I'm not saying that the Judges are ordinary people by any means. I am in fact distinguishing them from ordinary people. But I am claiming that Air Traffic controllers are ordinary people, yes, with very important and critical jobs, and so as many other ordinary people with important jobs.

DNA said...

"EGPC has been giving those oil companies a hard time paying them for the 50% they buy (as in not paying at all), causing those companies to sell our valuable natural resources abroad, and the government doesn't seem to care. Maybe EGPC should bring its funds from abroad where its being invested in other countries and pay those oil companies, and maybe the government should reduce its spending and cut down on its theft."

This is what I found most interesting. I'd really like to find out more about this - do you have any sources for the delayed paybacks you quote above?

And btw - when the 90 octane scare was at its worst, I spoke to a local gas station manager about this. He said it was down to the gas station's policy to decide which grade to use at the pump. The Exxon/Mobil network opted to move to the higher grade because they have more affluent clients who end up pumping higher grade octane anyway. The gov. stations - ironically enough - i.e. the gov. subsidised stations - continued to pump grade 90.

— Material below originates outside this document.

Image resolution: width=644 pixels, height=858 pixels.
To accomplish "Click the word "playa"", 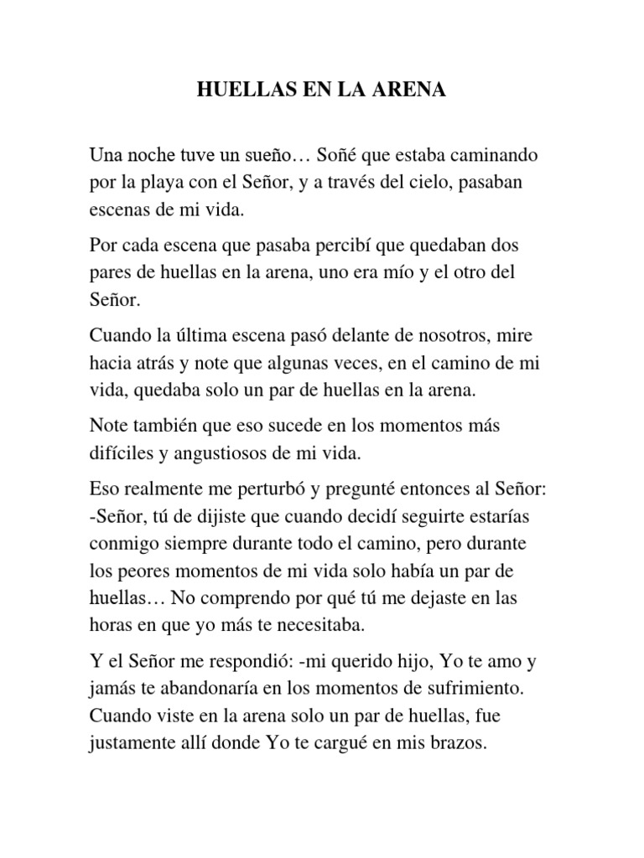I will pos(179,183).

Just a question: isn't the octane issue an example of 'democracy' in action?

As for the air traffic controllers, you have incorrectly stated that a few months ago during the first strike, nothing happened. That's not true - they received raises and they continue to do so - I don't know why Al Ahram's piece fails to mention this.
http://edition.cnn.com/2005/TRAVEL/05/11/bt.cairo.flights.reut/

Ofcourse, threatening to bring in foreign controllers and the kind of disciplinary action taken against them - that's all way out of line.

Mohamed said...

A friend of mine is the source regarding EGPC not paying (I don't think you'll find any official source re this), and atleast one oil company selling its share of the extracted oil to Greece. The CEO of this company came once to Egypt and met with Mubarak threatening to pull out all of the company's investments, and the second day EGPC paid its dues from funds brought from outside.

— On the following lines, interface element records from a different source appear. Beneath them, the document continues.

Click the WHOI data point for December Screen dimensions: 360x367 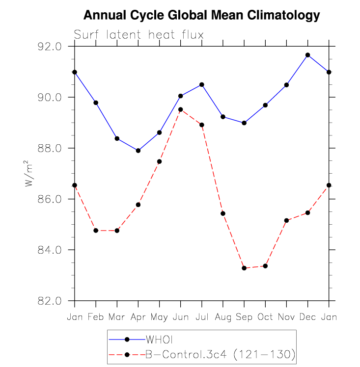tap(308, 55)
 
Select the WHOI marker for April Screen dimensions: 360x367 tap(138, 151)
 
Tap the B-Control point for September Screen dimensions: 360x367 tap(244, 268)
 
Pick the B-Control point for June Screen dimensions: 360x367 tap(181, 109)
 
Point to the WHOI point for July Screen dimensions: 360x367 tap(202, 84)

Regarding gas stations serving Octane 90, it was the reverse of what you say actually. Esso/Mobil had quite a number of stations that continued to serve Octane 90, and the stations that completely stopped serving Octane 90 were the government Ta3awon stations. They even removed all the Octane 90 signs (which are back now).

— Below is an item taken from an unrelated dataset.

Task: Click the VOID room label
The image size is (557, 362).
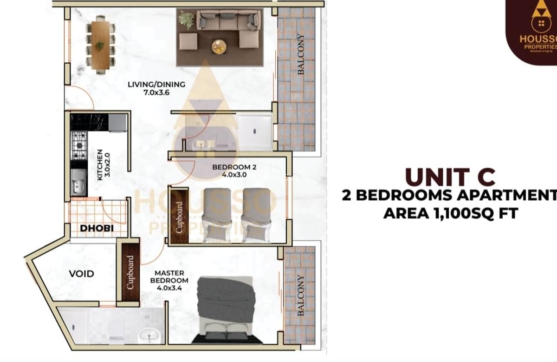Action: point(81,274)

I think it was up to the station yes, but they cannot do it without a green card from the government, and ofcourse all stations would love to stop serving Octane 90 for the more expensive grades. There was a memo that was sent from EGPC to gas stations to proceed in that direction --incidently, on the same day Nazif was quoted that gas prices are not going up.

Re Airtraffic controllers, AlAhram piece says that not a single demand was met, and mentions routine bonuses which are not a result of the strike. The CNN piece you point to says otherwise. Dunno.

What's interesting to me in this whole thing is not who's right or wrong, but how the government is dealing and interacting with the people, and how the people are responding --which the people are indeed responding in their own unique ways. There are apparently no channels of communication (lack of democracy that is). In the case of gas, its not just a matter of market demand, its a matter of government policies that affect the people's daily lives and how those policies are implemented. In the case of Air Traffic controllers, its how the government is dealing with the whole situation, and how the people (Controllers) are reacting in a potentially disasterous way. AlAhram quotes the Aviation Minister saying "You are traitors and should be executed. I am willing to do it, but via legal channels". I find such a quote repulsive.

DNA said...

I'll try to find any source on the EGPC - thanks for that.

As for the gas stations - my experiences were the opposite, but nevermind. I think we agree on the principle that the gov went about this through all the wrong ways.

You're right - it's interesting watching how people react, especially with situations becoming so volatile.